The biggest name of the bunch is 19-year-old right-hander Kohl Stewart, the fourth-overall pick in last year's MLB draft. Baseball America ranks the Texan the Twins' No. 4 minor-league prospect.
He'll start Sunday against Clinton. Former Indiana Hoosier Aaron Slegers - all 6-foot-10 of him - gets the nod on opening night.
Lefty Randy Rosario starts Friday night, followed by Ryan Eades, Stewart, Miguel Sulbaran and Felix Jorge. Rosario and Jorge, both from the Dominican Republic, also are ranked among the top 25 prospects in the Twins organization.
There are more touted arms in extended spring training that should see Cedar Rapids at some point this season, including 18-year-old Australian lefty Lewis Thorpe and 19-year-old righty Stephen Gonsalves.
"We have a lot of good (pitching) talent," Stewart said. "I think we've kind of been feeding off each other a little bit. I think those guys (Thorpe and Gonsalves) will probably be here by the end of the year. I mean, we've got Slegers, Eades, Rosario, the list goes on. There are a lot of guys in the lower levels with the Twins right now that will probably be in the big leagues someday together. That's exciting. We're going to feed off each other and make each other better."

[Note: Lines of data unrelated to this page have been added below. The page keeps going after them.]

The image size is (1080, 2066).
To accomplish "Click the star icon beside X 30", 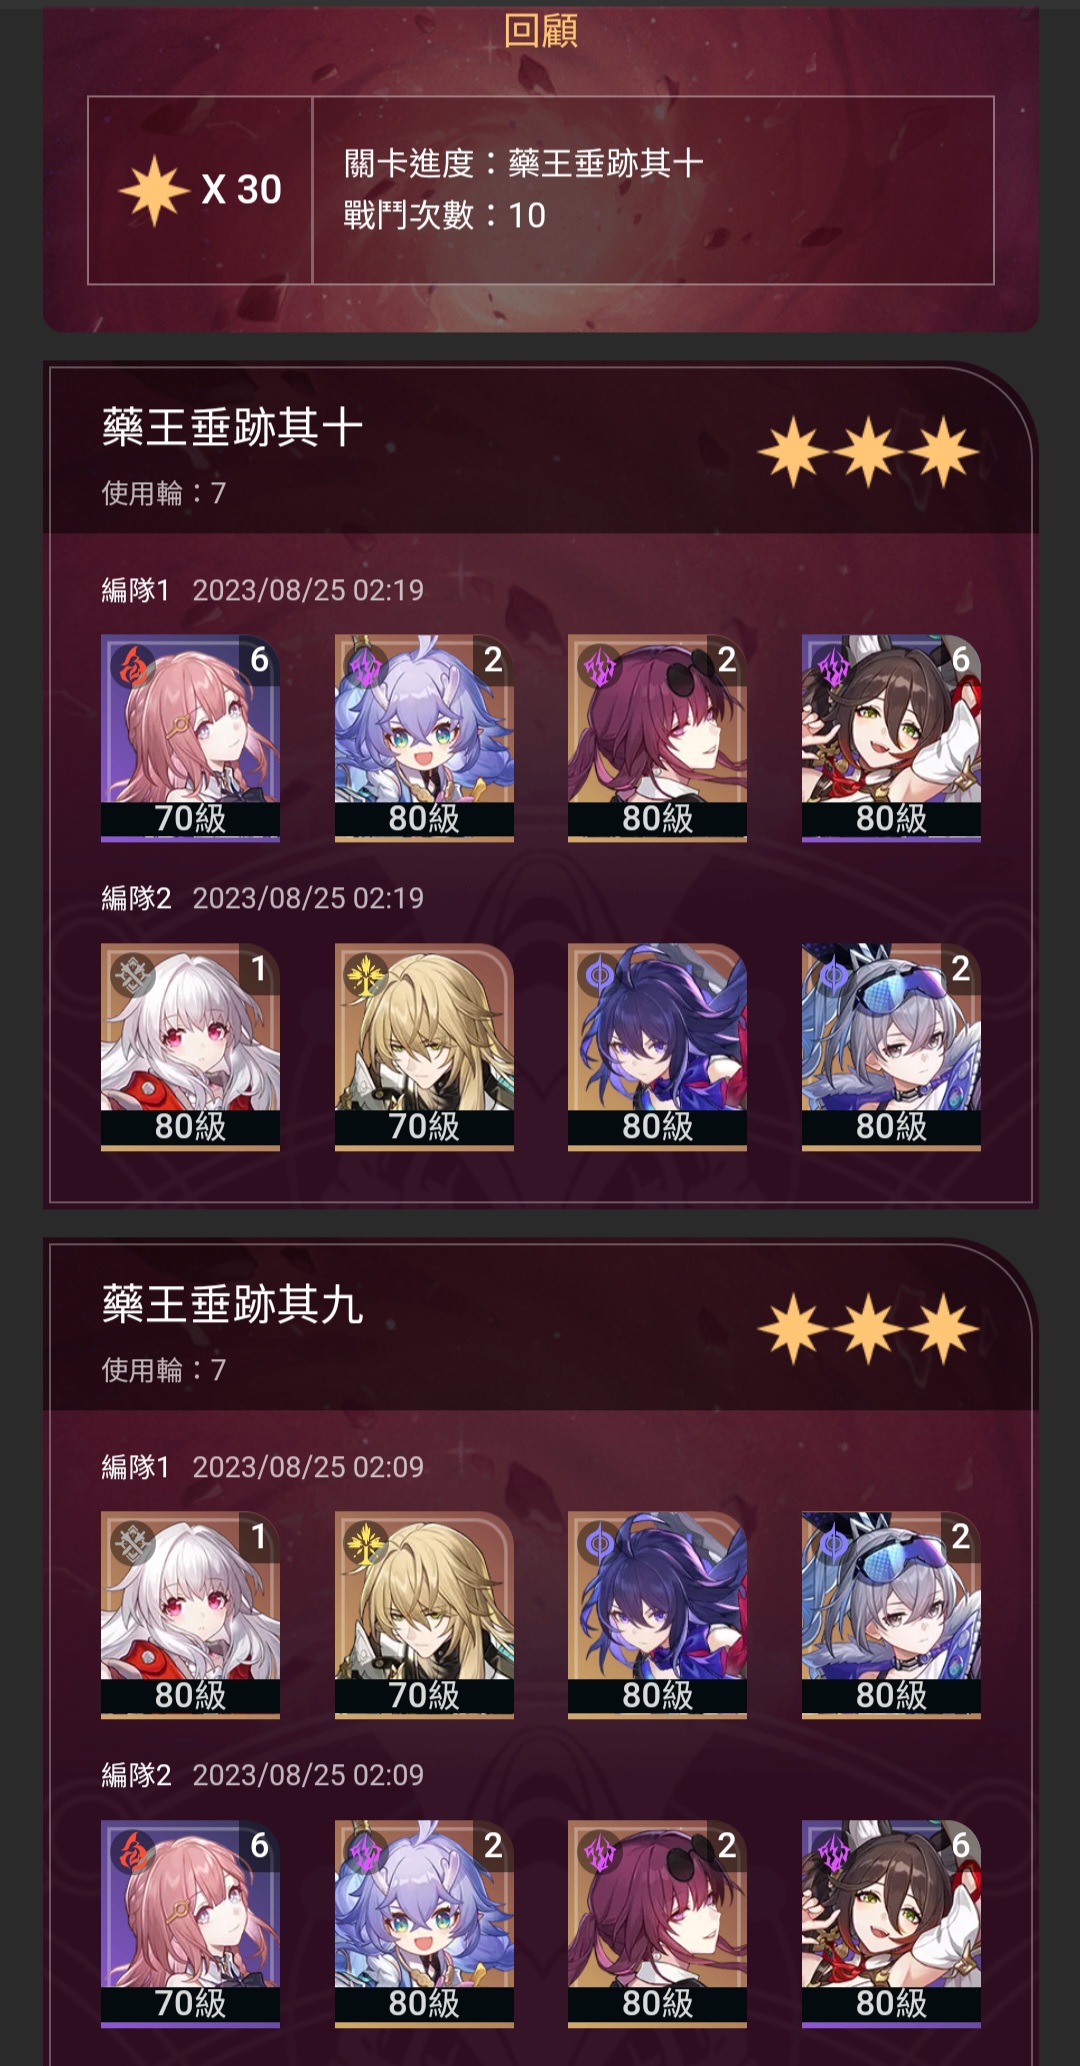I will (x=154, y=190).
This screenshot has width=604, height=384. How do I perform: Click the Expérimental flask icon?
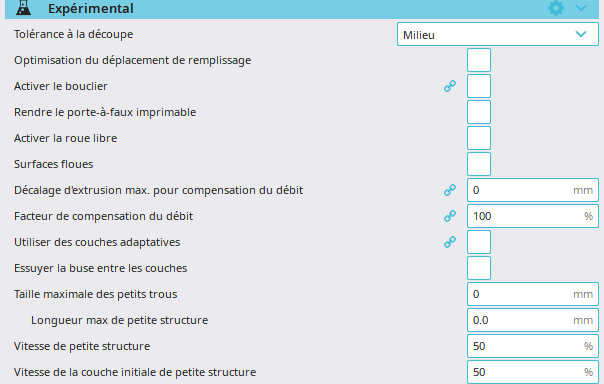point(23,8)
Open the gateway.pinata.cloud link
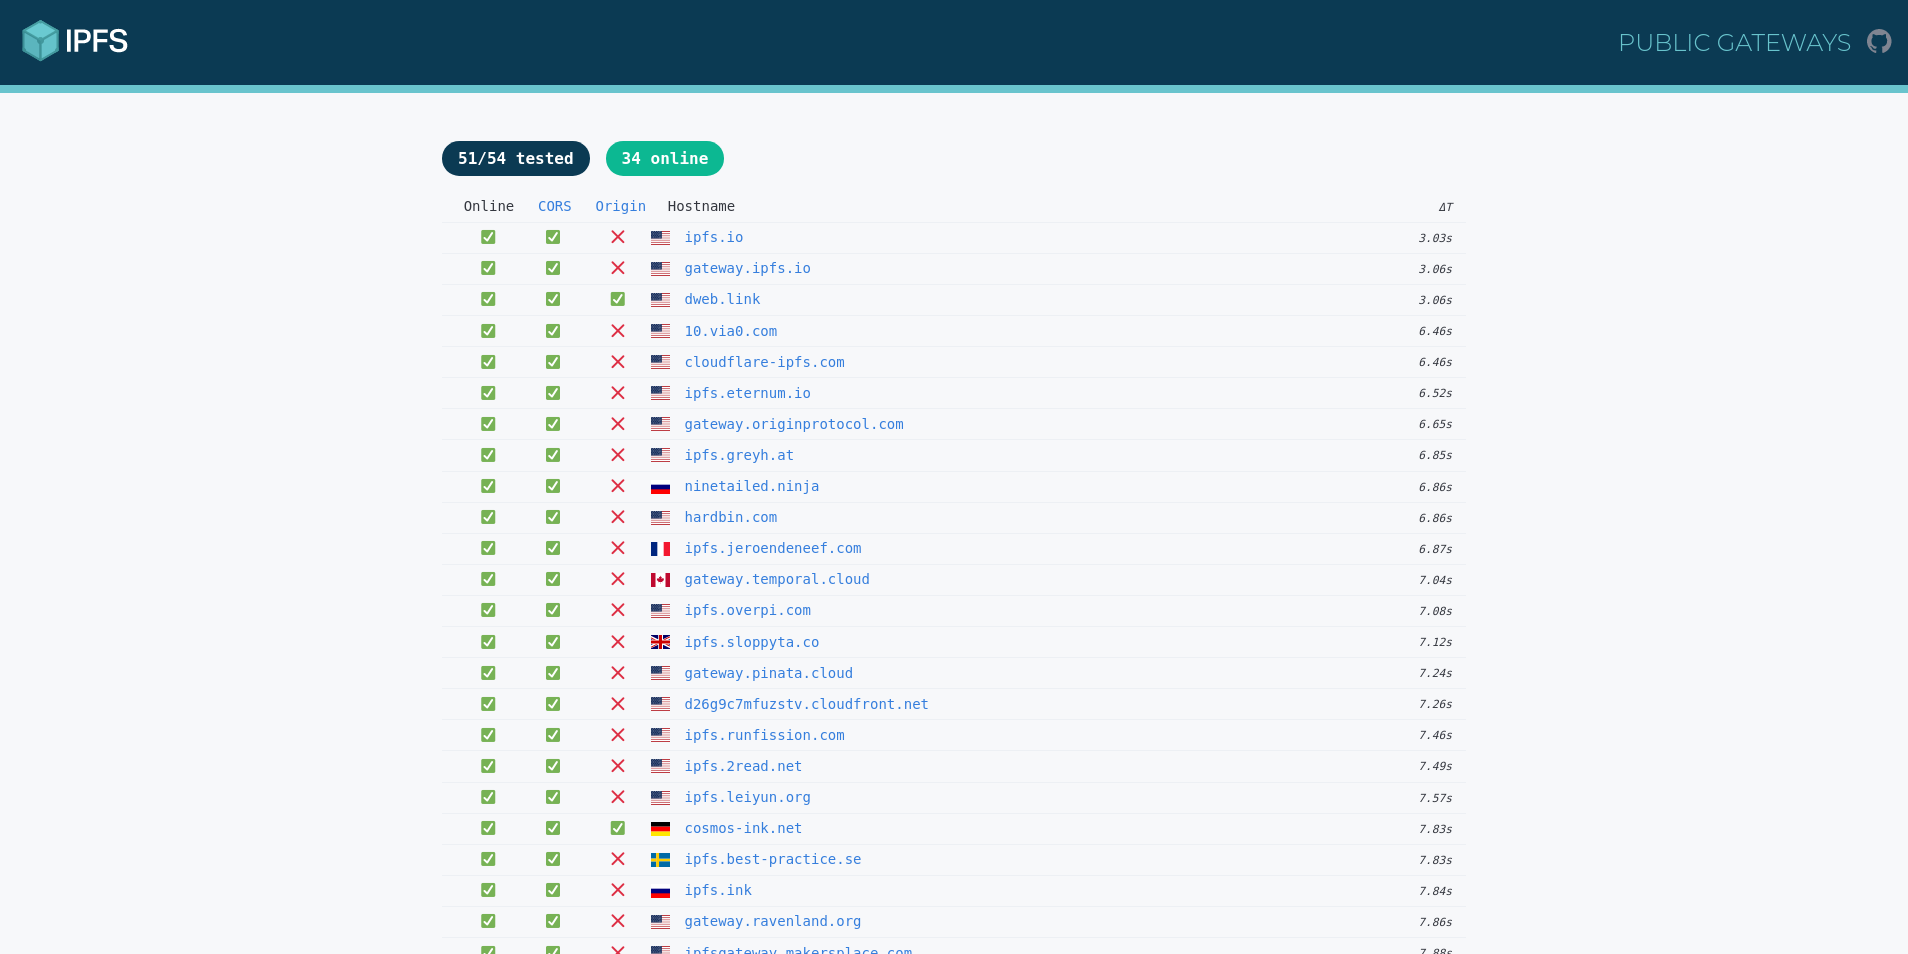 click(768, 673)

Lineup wise, Mauer said his club has guys who can play multiple positions. Everyday givens include 19-year-old Venezuelan Engelb Vielma, who has work to do with the bat but who can really pick it at shortstop.
Bryan Haar will get a lot of time at first base after tying for the Rookie-level Appalachian League in extra-base hits last season. Other infielders are returnee Joel Licon, Logan Wade, Tanner Vavra and Cedar Rapids' own Chad Christensen.
The Cedar Rapids Washington grad and former Nebraska Cornhusker will play a utility role.
"Chad is really going to help us," Mauer said. "One, with his versatility. He can play multiple positions, wouldn't be afraid to put him anywhere in the infield and the corner outfield. He's a guy that obviously has some experience playing at Nebraska. He's going to give us quality at-bats, compete at the plate."
Catchers include returnees Michael Quesada and Bo Altobelli, as well as Mitch Garver, a ninth-round draft pick from the University of New Mexico last June. Mauer said he expects speedy Zach Granite to be the most days center fielder, with Zack Larson and returnee Jeremias Pineda also in the mix.
"We're excited to be back, there's no doubt about it," Mauer said. "Four long weeks down in spring training. We started with about 40 guys we were thinking about bringing up here, and now it's whittled down to 25. We're pretty excited about the guys who came up here with us.
"We're an older team, but we're probably not as experienced as last year. We're going to be more interchangeable, I'd say. More versatile than last year ... It's kind of the old cliché. Who's hitting is going to play the most. Not going to lie to you. We're here to develop, but I hate to lose, too."